Given problem 1:
In the listing, copy out word for word the lines from the one with "gaiter [605, 1308]" through the last line of the listing.

Quoted passage:

This is how its going to be for 2018. Fine. But give this guy an Edible Arrangements bouquet with a signed card from the team, and tell him he'll have all the time in the world to heal his sore back, plantar fasciitis, oblique, or whatever at HOME.

Anonymous said...

Soooo, when do we start talking Hot Stove and off-season acquisitions??

Gabe Roark said...

Zimm batting cleanup again...

sirc said...

Zim sitting out spring training was a harbinger.

Sammy Kent said...

Somebody tell us again how everything is going to be fine now that Ryan Buckner is back.

And why did it take a stinking umpire to do what should have been done months ago: throw Kevin Long out of the dugout??? Dave Martinez and his one-trick pony need to be sent packing today. Apparently the Mark Lerner and Mike Rizzo Lerned nothing from the Matt Williams fiasco. More than ever I have come to believe that rookie managers should start with young, non-contending or average teams. Let them learn the craft as a young team grows and develops together.

Extracted entries:
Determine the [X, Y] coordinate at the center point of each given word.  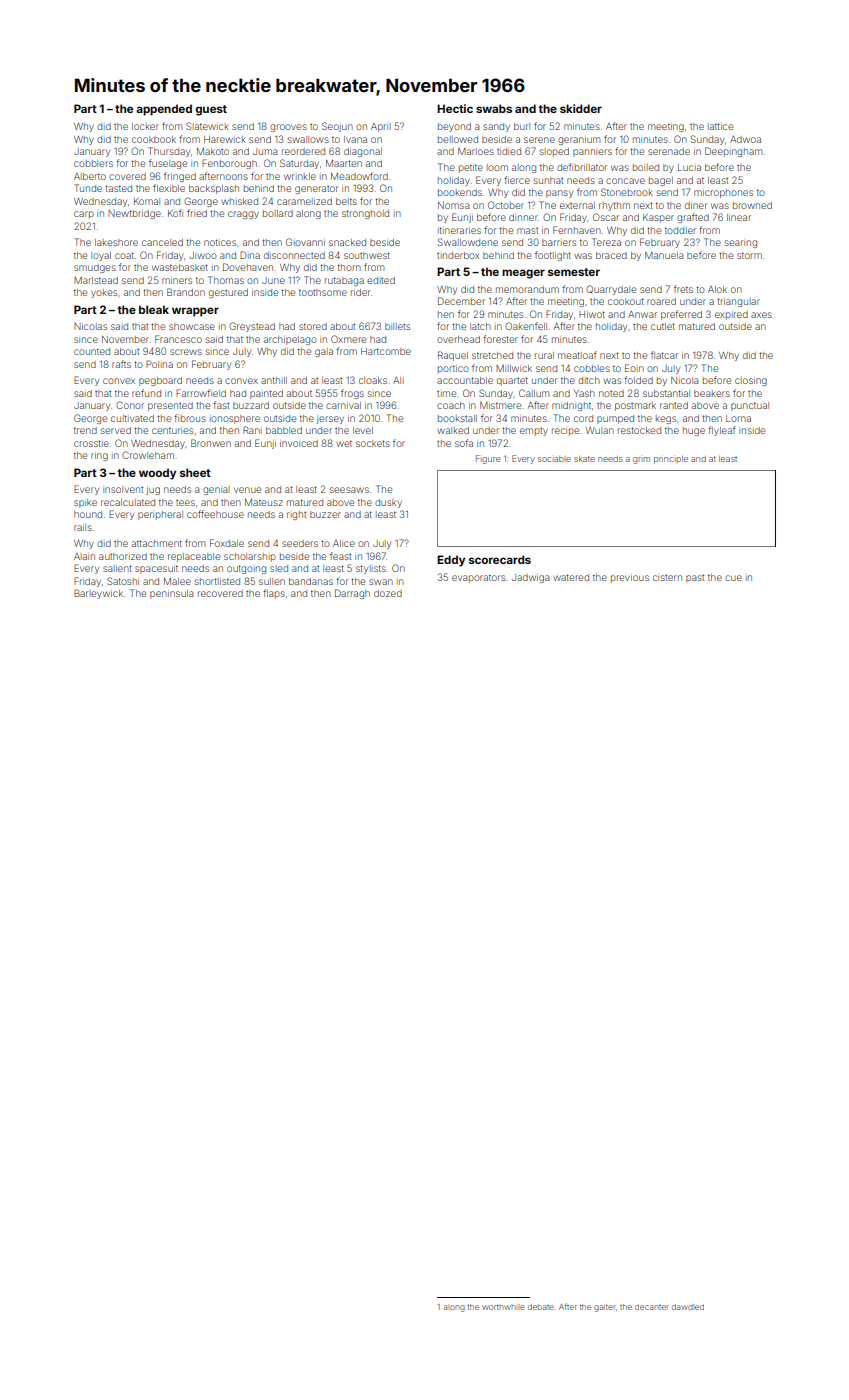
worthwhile [503, 1307]
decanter [652, 1307]
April [381, 127]
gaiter [605, 1308]
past [695, 579]
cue [733, 578]
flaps [274, 594]
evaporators [478, 578]
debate [541, 1307]
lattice [720, 126]
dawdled [688, 1307]
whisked [239, 201]
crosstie [91, 443]
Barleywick [98, 594]
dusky [388, 503]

Given problem 2:
In the fan comments, who does one poster say an umpire threw out of the dugout?

Full answer 1:
gaiter [605, 1308]
past [695, 579]
cue [733, 578]
flaps [274, 594]
evaporators [478, 578]
debate [541, 1307]
lattice [720, 126]
dawdled [688, 1307]
whisked [239, 201]
crosstie [91, 443]
Barleywick [98, 594]
dusky [388, 503]

Full answer 2:
Kevin Long